The seconds that immediately followed Crystina Ridenour crossing the finish line at the Fort4Fitness half marathon last year are so blasé – she seems anything but out of breath – that it’s enough to make any novice runner jealous.
But nothing about running is easy for Ridenour, even if she has won the event three years straight, doing it last year with a time of 1 hour, 21 minutes, 32 seconds.
She’s certainly accomplished – the native of Valparaiso had a star-studded career for IPFW until 2010 – but it hasn’t been easy integrating her running into her post-college life.
There’s a delicate balance to training, and it’s not easy to keep it steady when you have a job, a marriage and you like to train with somebody.
It’s been hard. It’s an adjustment, Ridenour, 26, says of keeping her competitive edge while being in the working world – for Star Financial Bank.
I run every morning at 5 a.m. You just have to get it done when you can. Otherwise, it can be hard trying to get it done after work.
It used to be easier, when she was just a student or working at Three Rivers Running Company, and she was surrounded by people with the same passion, every day.
Ridenour has been running since middle school. She took to it quickly and was an all-state performer at Wheeler High School.
I did try swimming in high school, she says. I just wanted to focus on running. I found a passion for that. I’ve loved it ever since. I’m kind of addicted to it.
But there’s always been a constant; her twin sister, Crystal, who also ran at Wheeler and IPFW. When they left the Mastodons, they held nearly every distance record at the school and had both been selected all-conference in the Summit League.

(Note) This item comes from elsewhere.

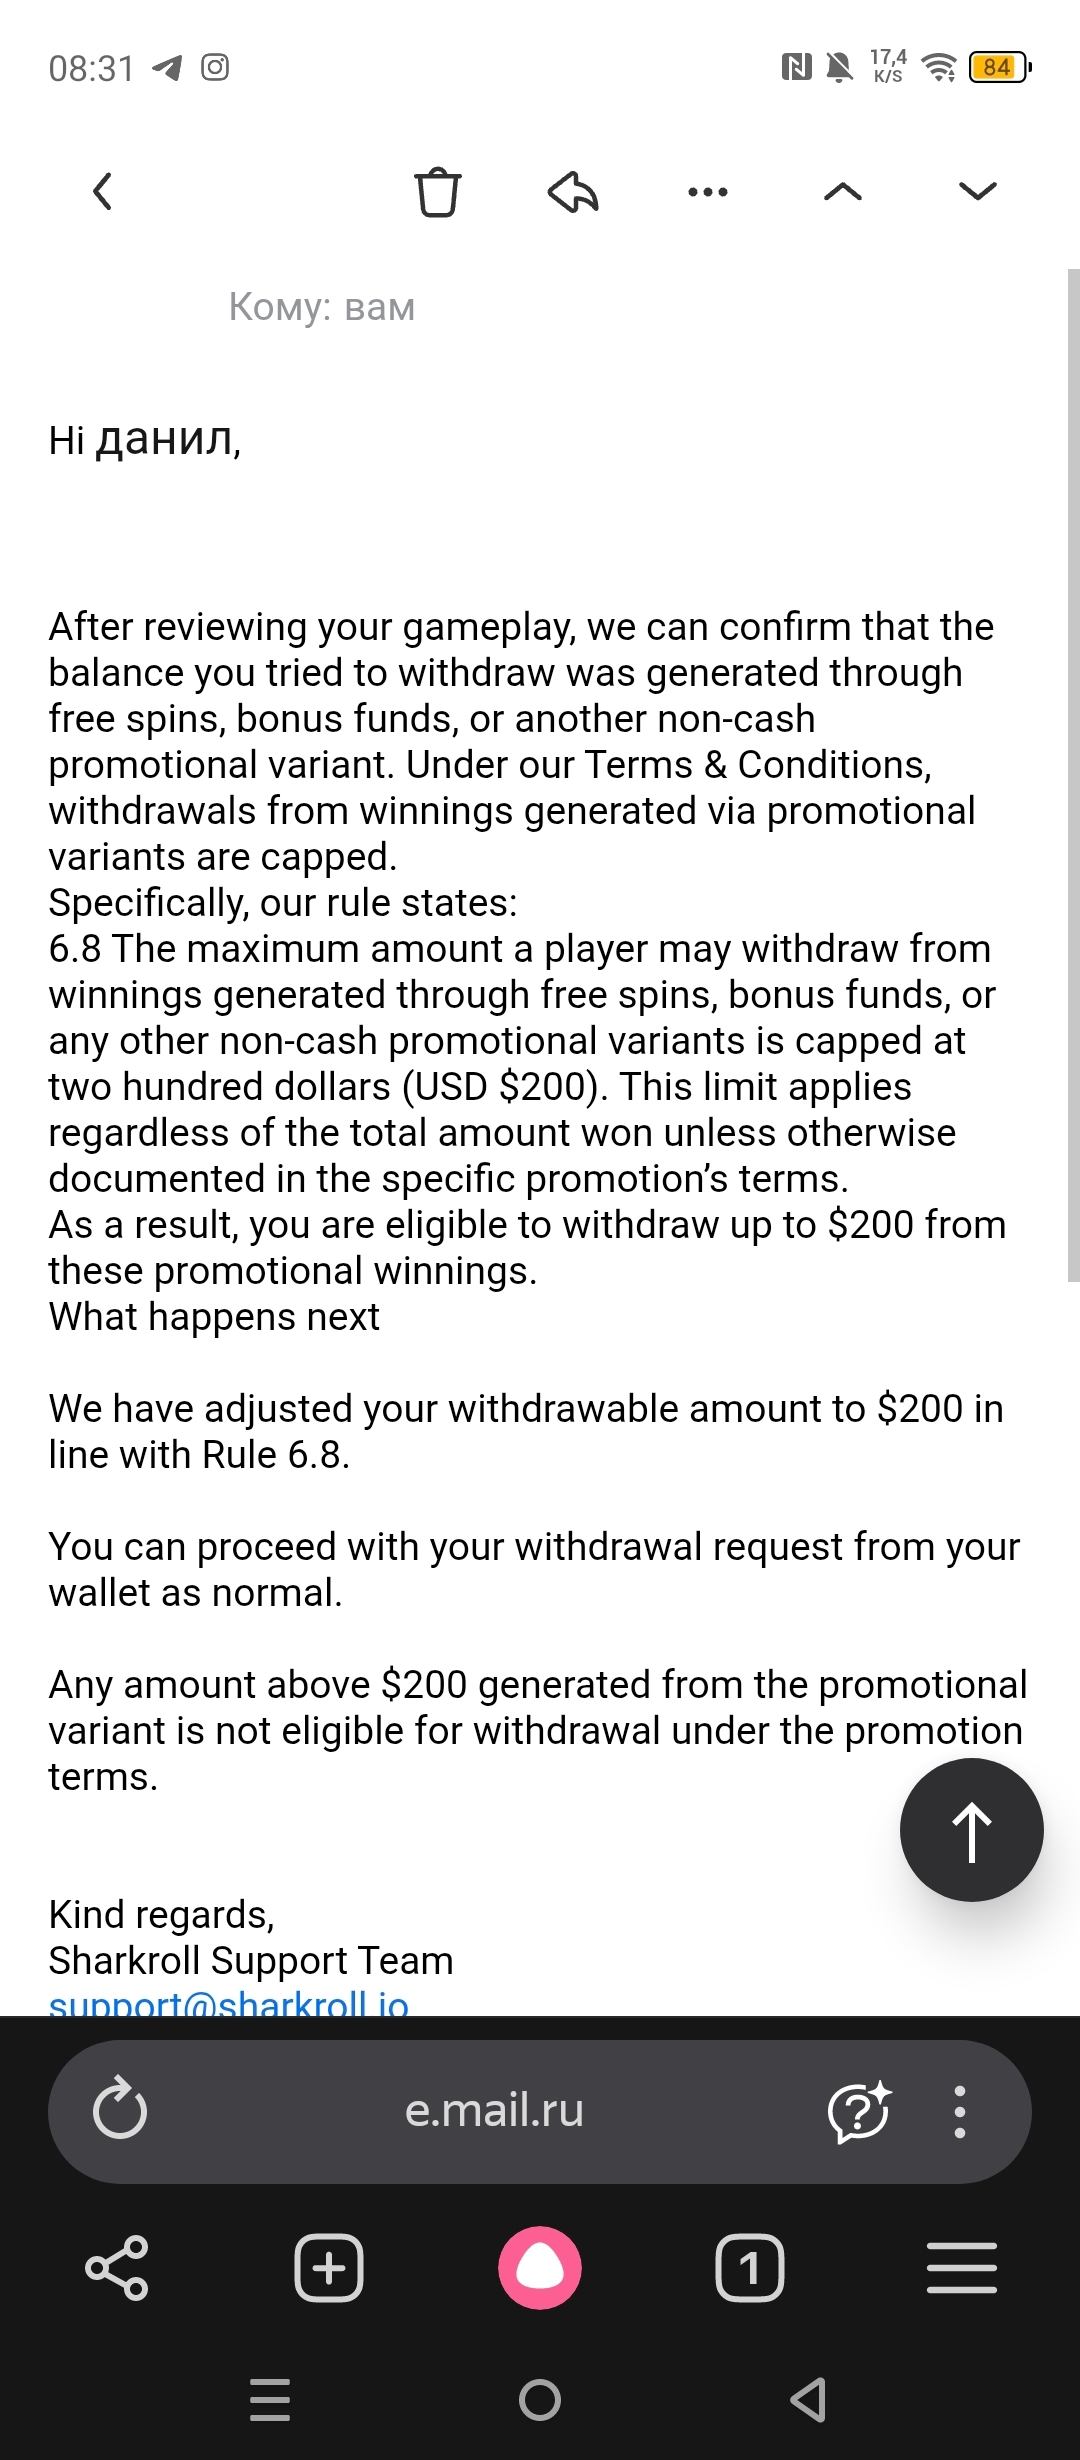1080x2460 pixels.
Task: Tap the back arrow in mail header
Action: tap(103, 191)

As you’d expect, they’ve always trained together. But Crystal is more than six months pregnant and unable to be at Crystina’s side nowadays.

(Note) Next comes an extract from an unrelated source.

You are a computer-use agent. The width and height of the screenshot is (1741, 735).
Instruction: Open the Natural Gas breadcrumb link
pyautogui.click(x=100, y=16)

The competition will be stiffer this year, as a record number of people have signed up for Fort4Fitness. (There were 10,136 people for the five events, as of Sept. 16, including 3,067 for the half marathon.)
Of course, most of them never ran at a level as high as Ridenour has.
We were a Division I school (at IPFW) and I competed against all those athletes from other D1 teams, so I’m used to having a lot of competition, says Ridenour, who’s gotten faster in each of the three Fort4Fitness races in which she’s competed.
But Fort4Fitness isn’t about just winning, and Ridenour knows it, which is why she does her best to stay around the finish line and congratulate other runners.
Some of them she knows. Most of them she doesn’t.
I’ve gotten to meet a bunch of runners and hear how they got involved in running, she says. You don’t have to be competitive to do it. And it’s nice to see people are getting into the spirit of running.